(Music of Mazandaran)
Composed by: Ahmad Mohsenpur
Vocalists: Nur-Mohammad Talebi, Hoseyn Tayebi, Nurollah Alizade
Vocal music, traditionally, is played without accompaniment especially in the central and western parts of Mazandaran. However, accompanying with laleva or kamanche is not totally obsolete. In the eastern parts dotar takes the role of accompaniment. The most prominent Mazandarani chants are Amiri, Katuli, Kelehal, Taleba, Najma and Haqqani (Sanam). In the west, Katuli is replaced by Valgeh-Sari and in the east Harayi is added to the principle repertoire. With the exception of Taleba, all these chants are metrically free and are coupled together, e.g. Amiri-Taleba, Najma-Haqqani, Katuli-Kelehal.
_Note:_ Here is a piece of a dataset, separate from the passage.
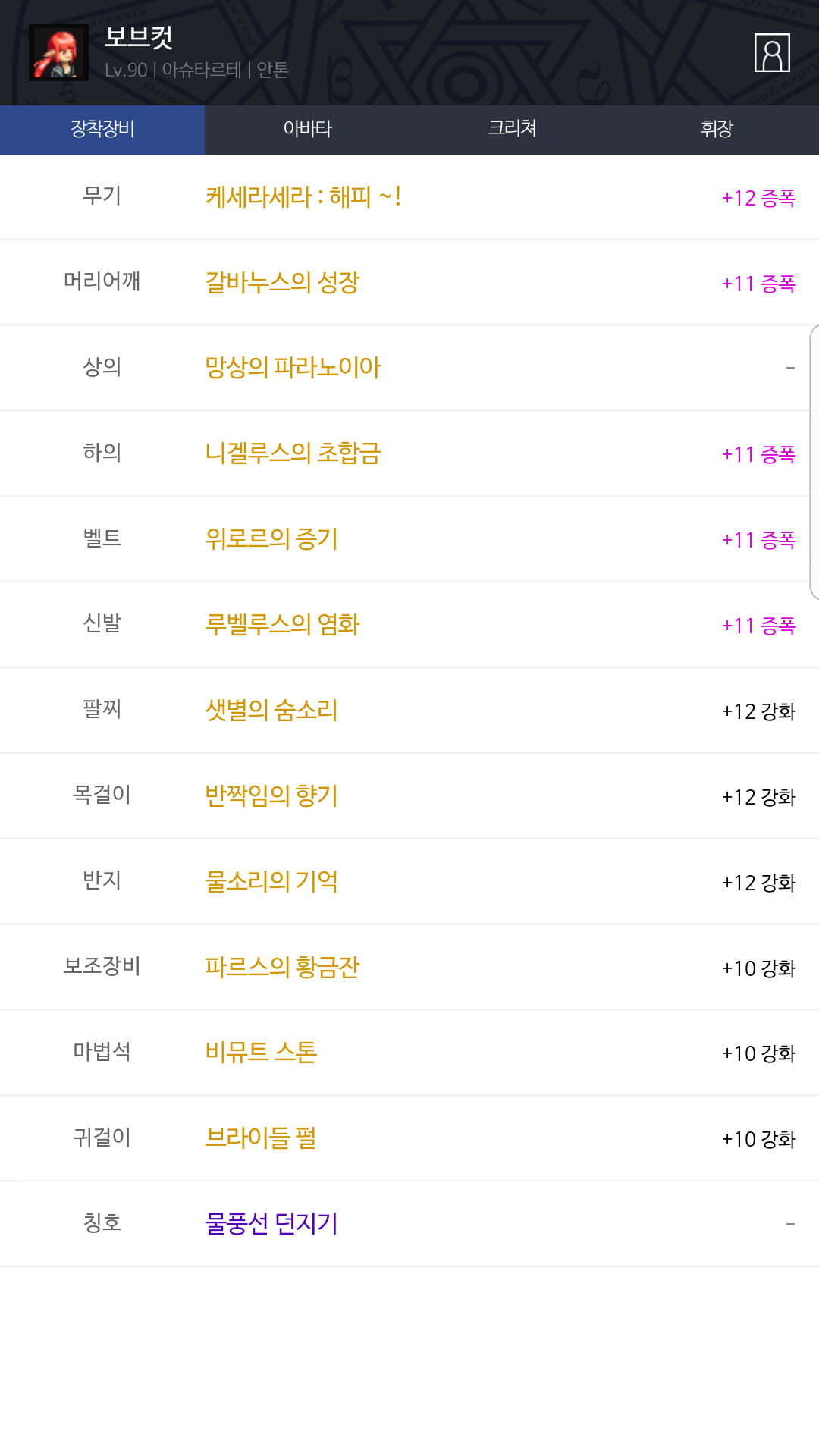Select the 루벨루스의 염화 shoes item
The width and height of the screenshot is (819, 1456).
pyautogui.click(x=282, y=625)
Katuli, regarded either solitarily or coupled as in the latter form, is coupled again with tiny metric songs known as Kija-Jan(s). In addition to these songs, there also exists numerous metric songs with narrative epic-historic characters that local informants (connoisseurs) call them as "Sut." The lyrics are essentially syllabic and do not necessarily follow the classic patterns of Persian prosody. Actually some of these chants, with extrinsic rootings, are performed following these patterns, e.g. Najma, Haqqani and Harayi.
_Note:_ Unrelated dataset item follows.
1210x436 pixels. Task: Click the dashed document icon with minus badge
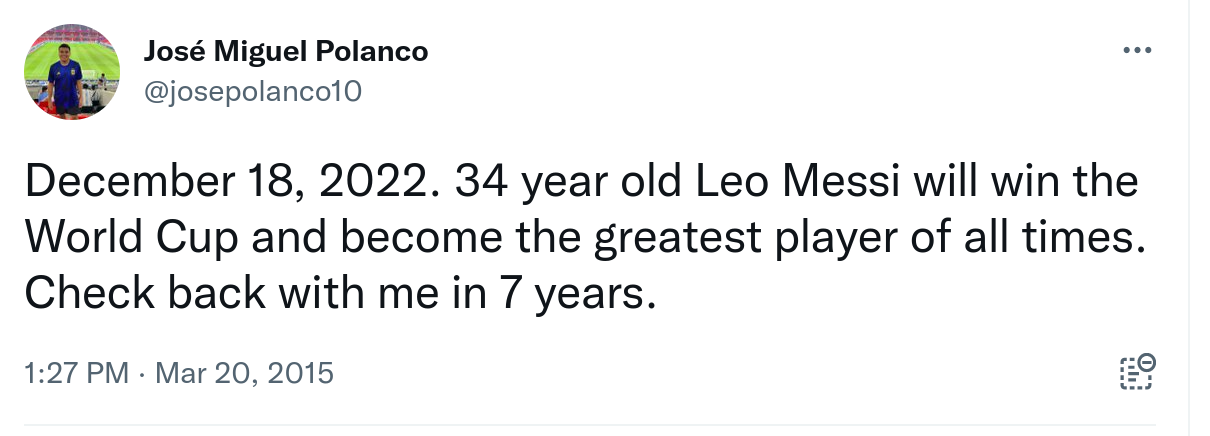[1136, 371]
The musical mentality in Mazandaran, as in most parts of the country, is alien to the concept of maqam viz. A means for classifying the pieces of the repertoire in similar modal categories. The pieces of the repertoire, either vocal or instrumental, are differentiated according to melodic and not modal criteria. Even here the term maqam is quite unknown; however in the eastern parts some small rhythmic vocal pieces are called riz-meqom (tiny maqam). Accordingly, musicologist would be able to characterize a general resemblance between the musical scale in Mazandarani music and the scale of shur in the Persian classical music. The diversity of modes, which is found in the eastern parts of the region, is derived from the alterations imposed on this scale.